§ **ASSIGNMENT**
Every entry needs to be written out again exactly.

=== DATASET RECORDS ===

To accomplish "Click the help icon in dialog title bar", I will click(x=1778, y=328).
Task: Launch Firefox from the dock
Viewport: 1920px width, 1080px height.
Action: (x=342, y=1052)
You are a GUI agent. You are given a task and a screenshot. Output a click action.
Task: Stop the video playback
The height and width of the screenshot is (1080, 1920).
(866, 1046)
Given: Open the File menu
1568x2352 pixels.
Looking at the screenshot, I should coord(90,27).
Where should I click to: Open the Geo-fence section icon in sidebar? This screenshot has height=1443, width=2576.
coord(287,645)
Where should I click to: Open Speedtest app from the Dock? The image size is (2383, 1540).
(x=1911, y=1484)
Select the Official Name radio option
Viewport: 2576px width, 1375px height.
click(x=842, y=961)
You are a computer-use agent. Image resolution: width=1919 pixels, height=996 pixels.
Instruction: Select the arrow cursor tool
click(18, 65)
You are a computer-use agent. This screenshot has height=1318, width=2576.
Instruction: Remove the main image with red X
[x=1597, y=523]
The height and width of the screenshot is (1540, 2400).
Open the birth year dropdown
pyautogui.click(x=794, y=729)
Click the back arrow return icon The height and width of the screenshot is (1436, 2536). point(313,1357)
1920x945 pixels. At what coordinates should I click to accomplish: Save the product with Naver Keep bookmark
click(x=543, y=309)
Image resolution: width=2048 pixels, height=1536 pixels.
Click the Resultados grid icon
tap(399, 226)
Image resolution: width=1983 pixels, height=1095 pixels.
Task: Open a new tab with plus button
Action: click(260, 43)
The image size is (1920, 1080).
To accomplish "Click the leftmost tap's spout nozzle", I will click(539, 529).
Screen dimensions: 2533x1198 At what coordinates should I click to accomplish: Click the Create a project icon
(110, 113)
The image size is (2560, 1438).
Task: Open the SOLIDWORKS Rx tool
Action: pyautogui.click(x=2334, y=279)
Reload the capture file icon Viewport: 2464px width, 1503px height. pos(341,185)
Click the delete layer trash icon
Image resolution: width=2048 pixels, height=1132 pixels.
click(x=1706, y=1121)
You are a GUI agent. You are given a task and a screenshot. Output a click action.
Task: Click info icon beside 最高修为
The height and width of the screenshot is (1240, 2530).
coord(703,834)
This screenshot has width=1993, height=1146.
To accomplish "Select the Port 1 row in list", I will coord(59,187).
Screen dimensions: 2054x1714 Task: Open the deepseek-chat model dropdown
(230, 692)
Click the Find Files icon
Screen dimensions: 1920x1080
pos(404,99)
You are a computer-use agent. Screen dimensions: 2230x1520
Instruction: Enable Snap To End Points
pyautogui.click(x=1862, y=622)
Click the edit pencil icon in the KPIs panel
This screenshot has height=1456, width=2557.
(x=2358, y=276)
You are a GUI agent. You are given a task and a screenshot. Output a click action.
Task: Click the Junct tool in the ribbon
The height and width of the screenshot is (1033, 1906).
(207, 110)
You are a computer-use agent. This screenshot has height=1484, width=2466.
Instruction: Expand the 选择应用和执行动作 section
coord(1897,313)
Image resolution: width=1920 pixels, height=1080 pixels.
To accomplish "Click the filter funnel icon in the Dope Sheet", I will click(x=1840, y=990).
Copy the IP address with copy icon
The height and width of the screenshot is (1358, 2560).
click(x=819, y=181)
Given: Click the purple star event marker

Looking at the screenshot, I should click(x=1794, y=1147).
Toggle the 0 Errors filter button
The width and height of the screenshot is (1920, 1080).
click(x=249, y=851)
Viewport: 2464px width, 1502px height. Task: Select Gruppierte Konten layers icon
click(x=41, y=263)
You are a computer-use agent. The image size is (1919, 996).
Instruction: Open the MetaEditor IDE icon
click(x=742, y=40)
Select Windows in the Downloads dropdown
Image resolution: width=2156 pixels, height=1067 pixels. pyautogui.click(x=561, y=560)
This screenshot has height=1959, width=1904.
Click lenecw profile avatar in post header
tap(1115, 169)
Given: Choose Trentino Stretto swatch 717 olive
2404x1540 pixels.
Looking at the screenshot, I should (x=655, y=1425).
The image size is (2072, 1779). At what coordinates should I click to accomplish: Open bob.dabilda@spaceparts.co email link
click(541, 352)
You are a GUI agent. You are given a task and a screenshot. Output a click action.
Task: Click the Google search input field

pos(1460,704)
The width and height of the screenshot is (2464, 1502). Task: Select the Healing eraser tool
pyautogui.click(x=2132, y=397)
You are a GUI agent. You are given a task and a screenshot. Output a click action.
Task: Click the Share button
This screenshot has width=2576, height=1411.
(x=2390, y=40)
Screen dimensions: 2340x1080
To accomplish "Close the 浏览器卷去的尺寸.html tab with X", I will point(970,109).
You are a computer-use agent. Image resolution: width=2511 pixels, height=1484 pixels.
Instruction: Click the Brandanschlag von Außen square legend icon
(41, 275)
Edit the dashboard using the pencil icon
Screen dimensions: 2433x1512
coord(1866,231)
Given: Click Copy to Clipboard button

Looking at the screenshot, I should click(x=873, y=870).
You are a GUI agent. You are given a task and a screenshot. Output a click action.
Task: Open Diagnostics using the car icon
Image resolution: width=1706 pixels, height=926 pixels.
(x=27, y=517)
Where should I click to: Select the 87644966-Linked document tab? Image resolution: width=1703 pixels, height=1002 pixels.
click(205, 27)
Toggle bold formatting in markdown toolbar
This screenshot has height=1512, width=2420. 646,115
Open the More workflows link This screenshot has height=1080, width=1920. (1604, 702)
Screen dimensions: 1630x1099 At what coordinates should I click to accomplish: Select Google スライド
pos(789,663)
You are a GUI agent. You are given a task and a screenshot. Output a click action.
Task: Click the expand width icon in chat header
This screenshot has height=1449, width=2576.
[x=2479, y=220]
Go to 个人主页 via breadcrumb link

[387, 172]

===

§ **COMPLETED EXERCISE**
To accomplish "Click the help icon in dialog title bar", I will click(x=1778, y=328).
Task: Launch Firefox from the dock
Viewport: 1920px width, 1080px height.
Action: (x=342, y=1052)
You are a GUI agent. You are given a task and a screenshot. Output a click action.
Task: Stop the video playback
The height and width of the screenshot is (1080, 1920).
(866, 1046)
Given: Open the File menu
1568x2352 pixels.
Looking at the screenshot, I should coord(90,27).
Where should I click to: Open the Geo-fence section icon in sidebar? This screenshot has height=1443, width=2576.
coord(287,645)
Where should I click to: Open Speedtest app from the Dock? The image size is (2383, 1540).
(x=1911, y=1484)
Select the Official Name radio option
Viewport: 2576px width, 1375px height.
click(x=842, y=961)
You are a computer-use agent. Image resolution: width=1919 pixels, height=996 pixels.
Instruction: Select the arrow cursor tool
click(18, 65)
You are a computer-use agent. This screenshot has height=1318, width=2576.
Instruction: Remove the main image with red X
[x=1597, y=523]
The height and width of the screenshot is (1540, 2400).
Open the birth year dropdown
pyautogui.click(x=794, y=729)
Click the back arrow return icon The height and width of the screenshot is (1436, 2536). point(313,1357)
1920x945 pixels. At what coordinates should I click to accomplish: Save the product with Naver Keep bookmark
click(x=543, y=309)
Image resolution: width=2048 pixels, height=1536 pixels.
Click the Resultados grid icon
tap(399, 226)
Image resolution: width=1983 pixels, height=1095 pixels.
Task: Open a new tab with plus button
Action: click(260, 43)
The image size is (1920, 1080).
To accomplish "Click the leftmost tap's spout nozzle", I will click(539, 529).
Screen dimensions: 2533x1198 At what coordinates should I click to accomplish: Click the Create a project icon
(110, 113)
The image size is (2560, 1438).
Task: Open the SOLIDWORKS Rx tool
Action: pyautogui.click(x=2334, y=279)
Reload the capture file icon Viewport: 2464px width, 1503px height. pos(341,185)
Click the delete layer trash icon
Image resolution: width=2048 pixels, height=1132 pixels.
click(x=1706, y=1121)
You are a GUI agent. You are given a task and a screenshot. Output a click action.
Task: Click info icon beside 最高修为
The height and width of the screenshot is (1240, 2530).
coord(703,834)
This screenshot has width=1993, height=1146.
To accomplish "Select the Port 1 row in list", I will coord(59,187).
Screen dimensions: 2054x1714 Task: Open the deepseek-chat model dropdown
(230, 692)
Click the Find Files icon
Screen dimensions: 1920x1080
pos(404,99)
You are a computer-use agent. Screen dimensions: 2230x1520
Instruction: Enable Snap To End Points
pyautogui.click(x=1862, y=622)
Click the edit pencil icon in the KPIs panel
This screenshot has height=1456, width=2557.
(x=2358, y=276)
You are a GUI agent. You are given a task and a screenshot. Output a click action.
Task: Click the Junct tool in the ribbon
The height and width of the screenshot is (1033, 1906).
(207, 110)
You are a computer-use agent. This screenshot has height=1484, width=2466.
Instruction: Expand the 选择应用和执行动作 section
coord(1897,313)
Image resolution: width=1920 pixels, height=1080 pixels.
To accomplish "Click the filter funnel icon in the Dope Sheet", I will click(x=1840, y=990).
Copy the IP address with copy icon
The height and width of the screenshot is (1358, 2560).
click(x=819, y=181)
Given: Click the purple star event marker

Looking at the screenshot, I should click(x=1794, y=1147).
Toggle the 0 Errors filter button
The width and height of the screenshot is (1920, 1080).
click(x=249, y=851)
Viewport: 2464px width, 1502px height. Task: Select Gruppierte Konten layers icon
click(x=41, y=263)
You are a computer-use agent. The image size is (1919, 996).
Instruction: Open the MetaEditor IDE icon
click(x=742, y=40)
Select Windows in the Downloads dropdown
Image resolution: width=2156 pixels, height=1067 pixels. pyautogui.click(x=561, y=560)
This screenshot has height=1959, width=1904.
Click lenecw profile avatar in post header
tap(1115, 169)
Given: Choose Trentino Stretto swatch 717 olive
2404x1540 pixels.
Looking at the screenshot, I should (x=655, y=1425).
The image size is (2072, 1779). At what coordinates should I click to accomplish: Open bob.dabilda@spaceparts.co email link
click(541, 352)
You are a GUI agent. You are given a task and a screenshot. Output a click action.
Task: Click the Google search input field

pos(1460,704)
The width and height of the screenshot is (2464, 1502). Task: Select the Healing eraser tool
pyautogui.click(x=2132, y=397)
You are a GUI agent. You are given a task and a screenshot. Output a click action.
Task: Click the Share button
This screenshot has width=2576, height=1411.
(x=2390, y=40)
Screen dimensions: 2340x1080
To accomplish "Close the 浏览器卷去的尺寸.html tab with X", I will point(970,109).
You are a computer-use agent. Image resolution: width=2511 pixels, height=1484 pixels.
Instruction: Click the Brandanschlag von Außen square legend icon
(41, 275)
Edit the dashboard using the pencil icon
Screen dimensions: 2433x1512
coord(1866,231)
Given: Click Copy to Clipboard button

Looking at the screenshot, I should click(x=873, y=870).
You are a GUI agent. You are given a task and a screenshot. Output a click action.
Task: Open Diagnostics using the car icon
Image resolution: width=1706 pixels, height=926 pixels.
(x=27, y=517)
Where should I click to: Select the 87644966-Linked document tab? Image resolution: width=1703 pixels, height=1002 pixels.
click(205, 27)
Toggle bold formatting in markdown toolbar
This screenshot has height=1512, width=2420. 646,115
Open the More workflows link This screenshot has height=1080, width=1920. (1604, 702)
Screen dimensions: 1630x1099 At what coordinates should I click to accomplish: Select Google スライド
pos(789,663)
You are a GUI agent. You are given a task and a screenshot. Output a click action.
Task: Click the expand width icon in chat header
This screenshot has height=1449, width=2576.
[x=2479, y=220]
Go to 个人主页 via breadcrumb link

[387, 172]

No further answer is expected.